The SERDP/ESTCP‐funded research on PFAS fate and transport began in 2011 (Figure 1) when it became obvious that AFFF formulations were complex and that little progress could be made toward site remediation without understanding their composition and behavior in the subsurface. Although most of these projects are still in progress, the earliest projects have been completed. Early pioneering projects were led by Jennifer Field from Oregon State University and Chris Higgins from the Colorado School of Mines and have generated a foundation of knowledge for the research that has followed. Recent projects have been guided by a 2017 workshop on environmental PFAS research needs (Strategic Environmental Research and Development Program 2017), the results of which are summarized herein as they relate to fate and transport (Textbox 1). The following review of SERDP/ESTCP‐funded research in this area is not intended as a thorough summary of the entire literature but rather provides insight into the unique problems posed by AFFF‐impacted sites and the current status of the DoD efforts to solve those problems.
TextBox 1. Summary of the 2017 Strategic Environmental Research and Development Program/Environmental Security Technology Certification Program workshop related to the environmental fate and transport of per‐ and polyfluoroalkyl substances.

▸ Information supplied
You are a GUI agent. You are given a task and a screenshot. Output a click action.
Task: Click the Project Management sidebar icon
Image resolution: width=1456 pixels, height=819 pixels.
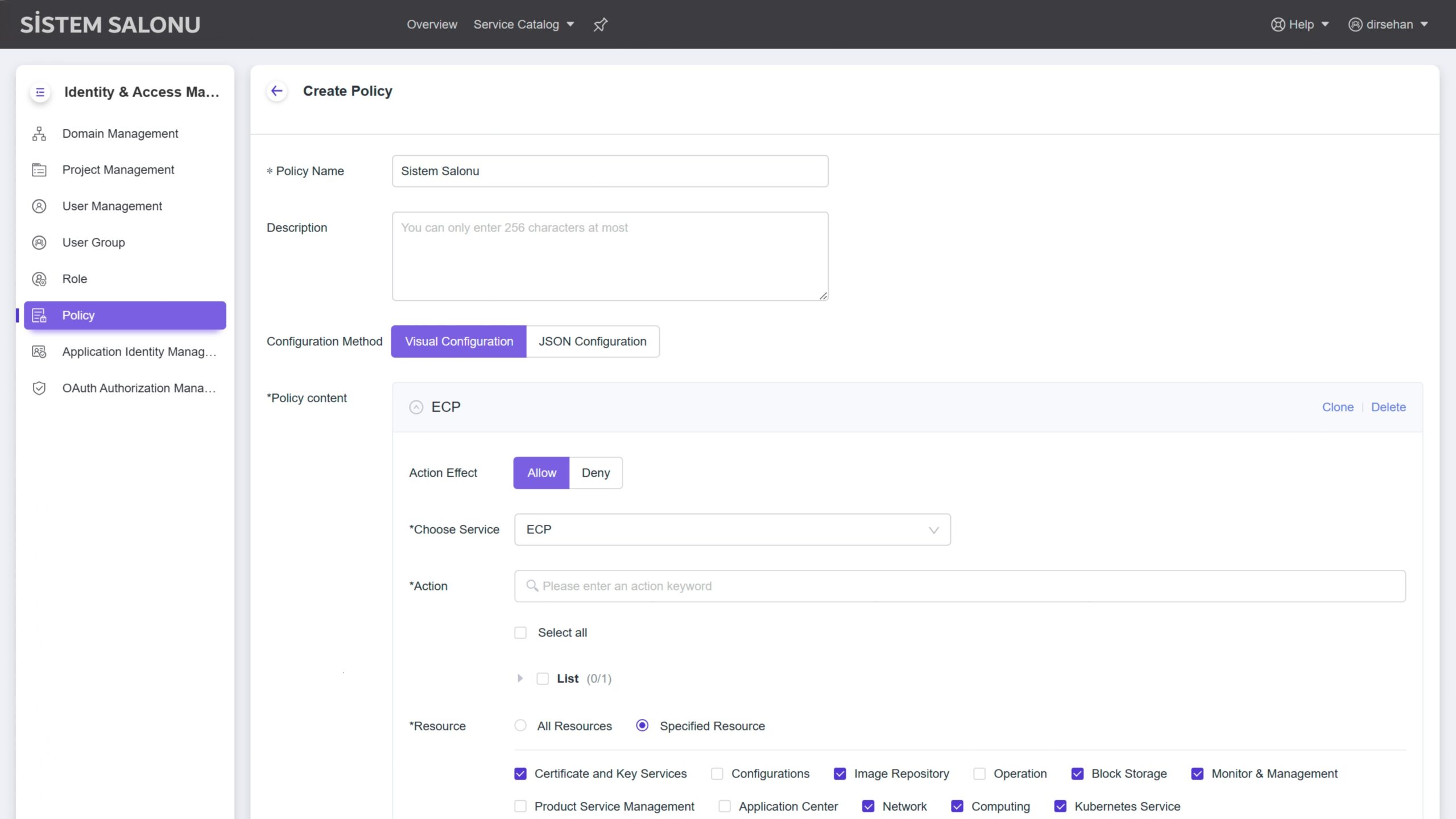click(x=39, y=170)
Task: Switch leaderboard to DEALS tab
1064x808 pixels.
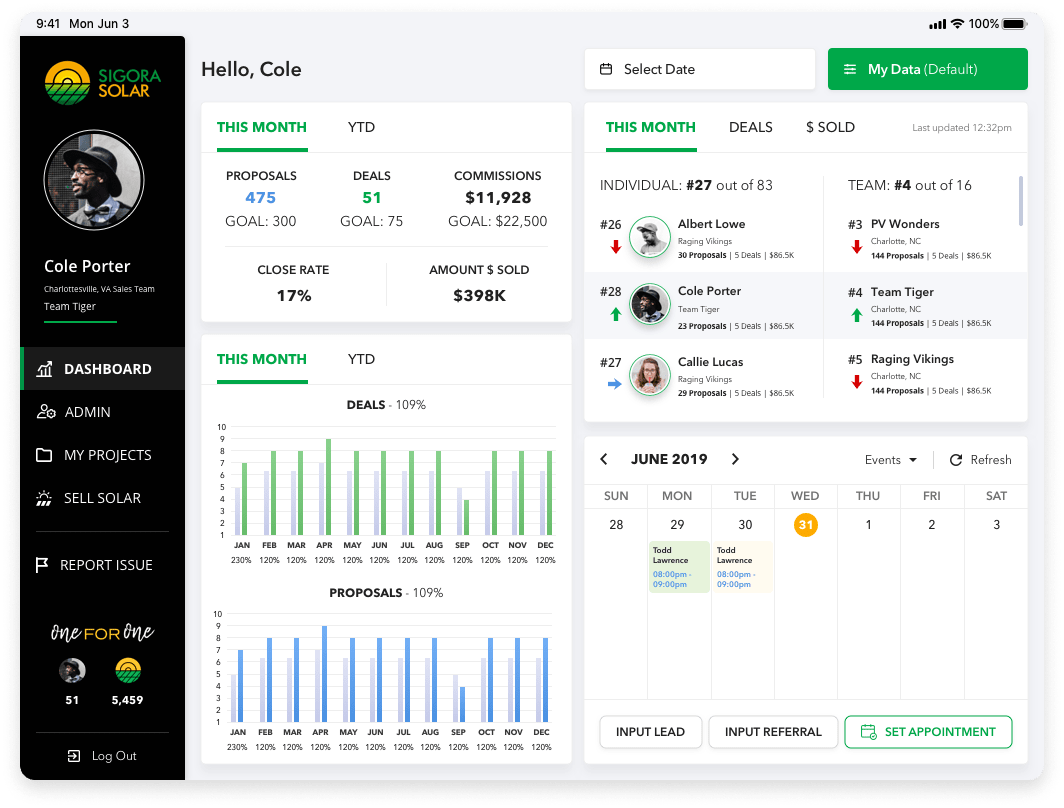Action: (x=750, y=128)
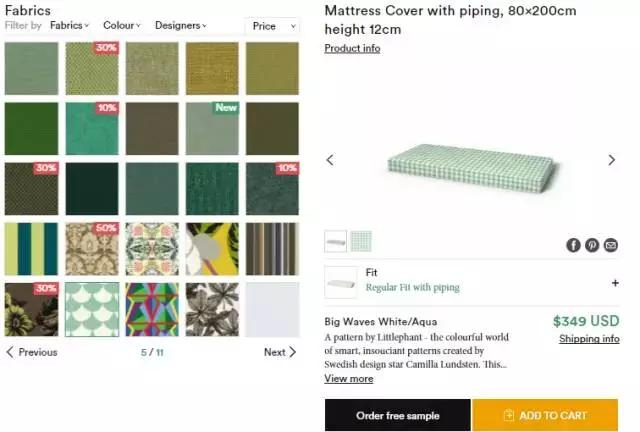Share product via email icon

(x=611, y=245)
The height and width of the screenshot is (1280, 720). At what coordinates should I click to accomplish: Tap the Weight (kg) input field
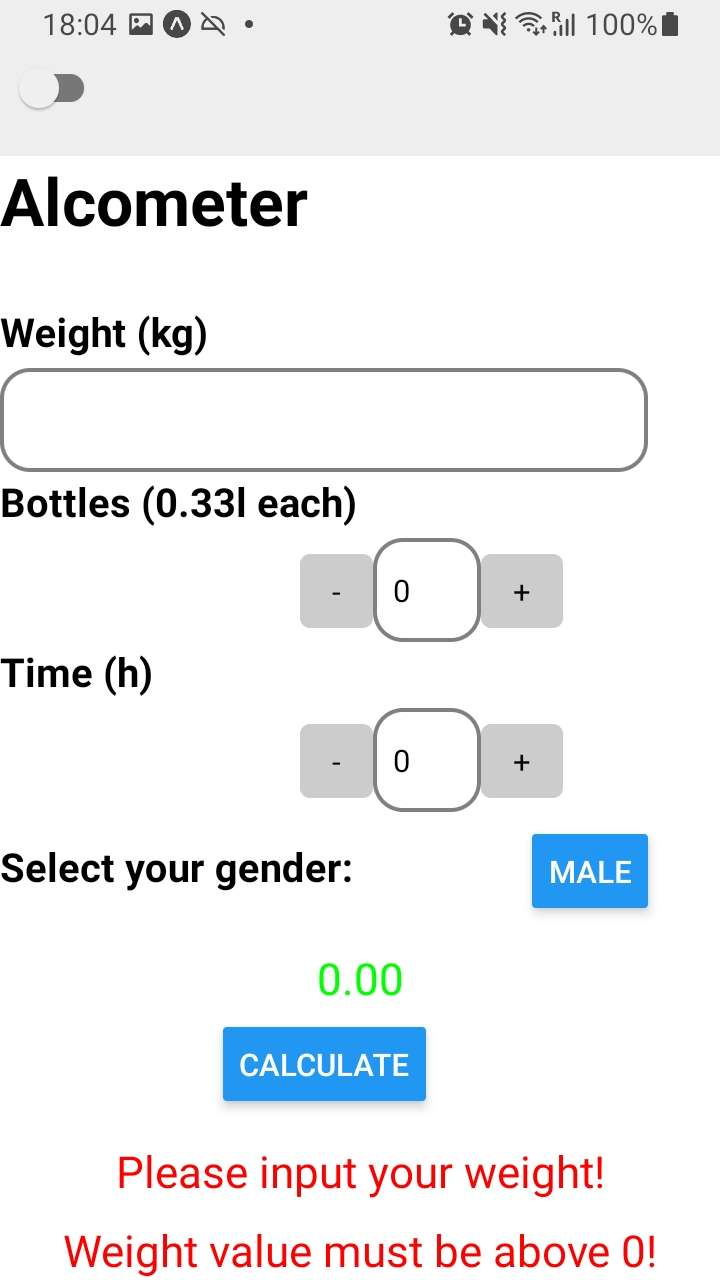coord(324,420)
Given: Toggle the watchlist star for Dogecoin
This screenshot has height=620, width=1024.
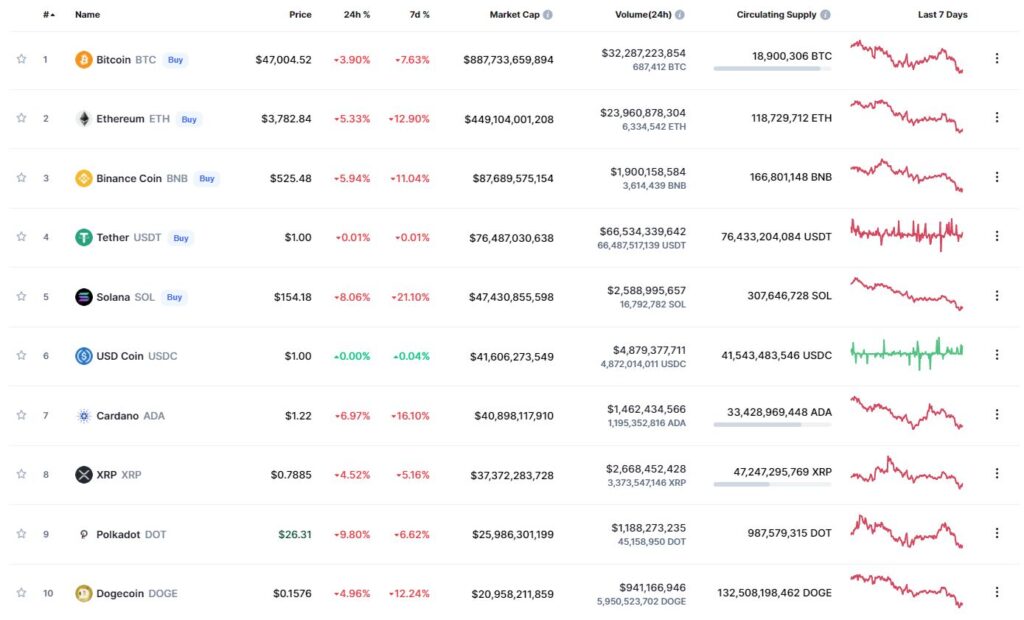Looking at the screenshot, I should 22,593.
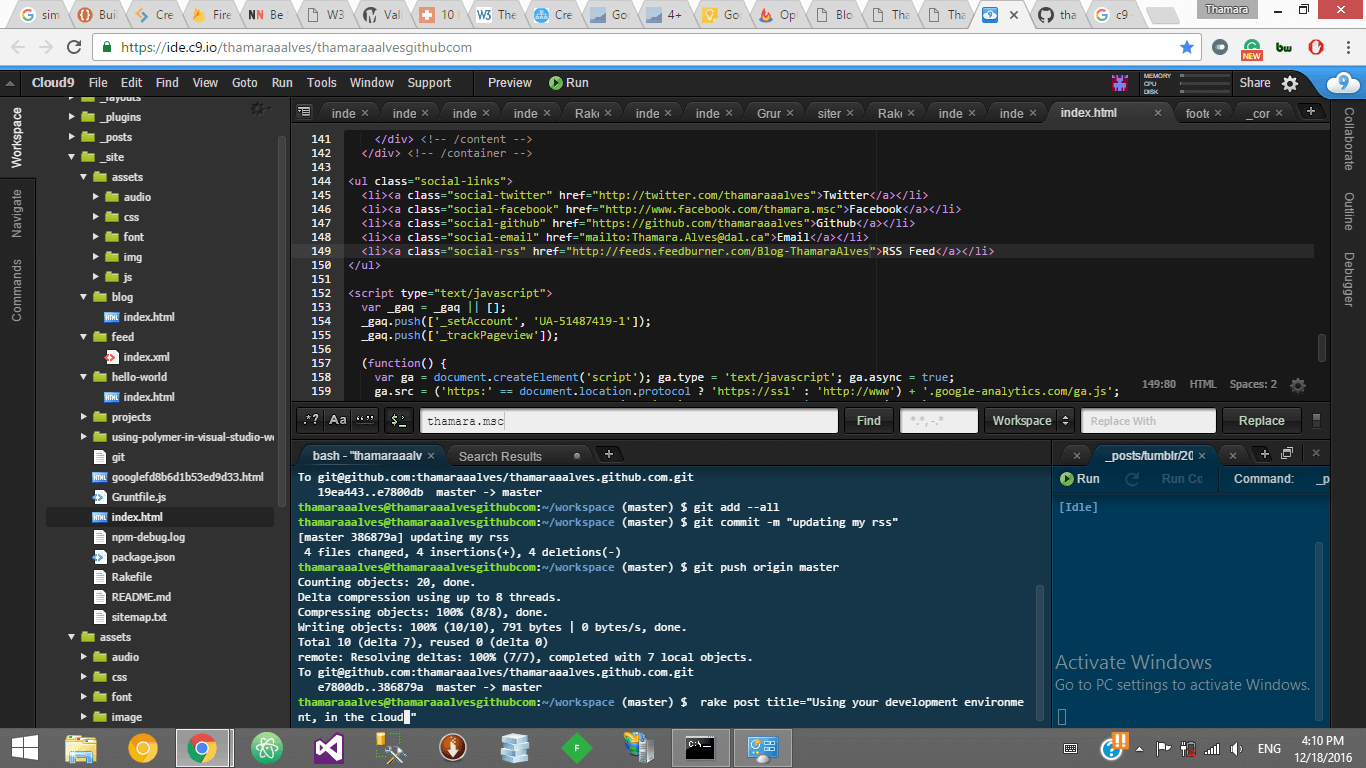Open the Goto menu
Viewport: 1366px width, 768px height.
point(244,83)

▸ Task statement
In the passage on PFAS fate and transport research, who led the early pioneering projects, and at which institutions?

▸ Written response
Jennifer Field from Oregon State University and Chris Higgins from the Colorado School of Mines.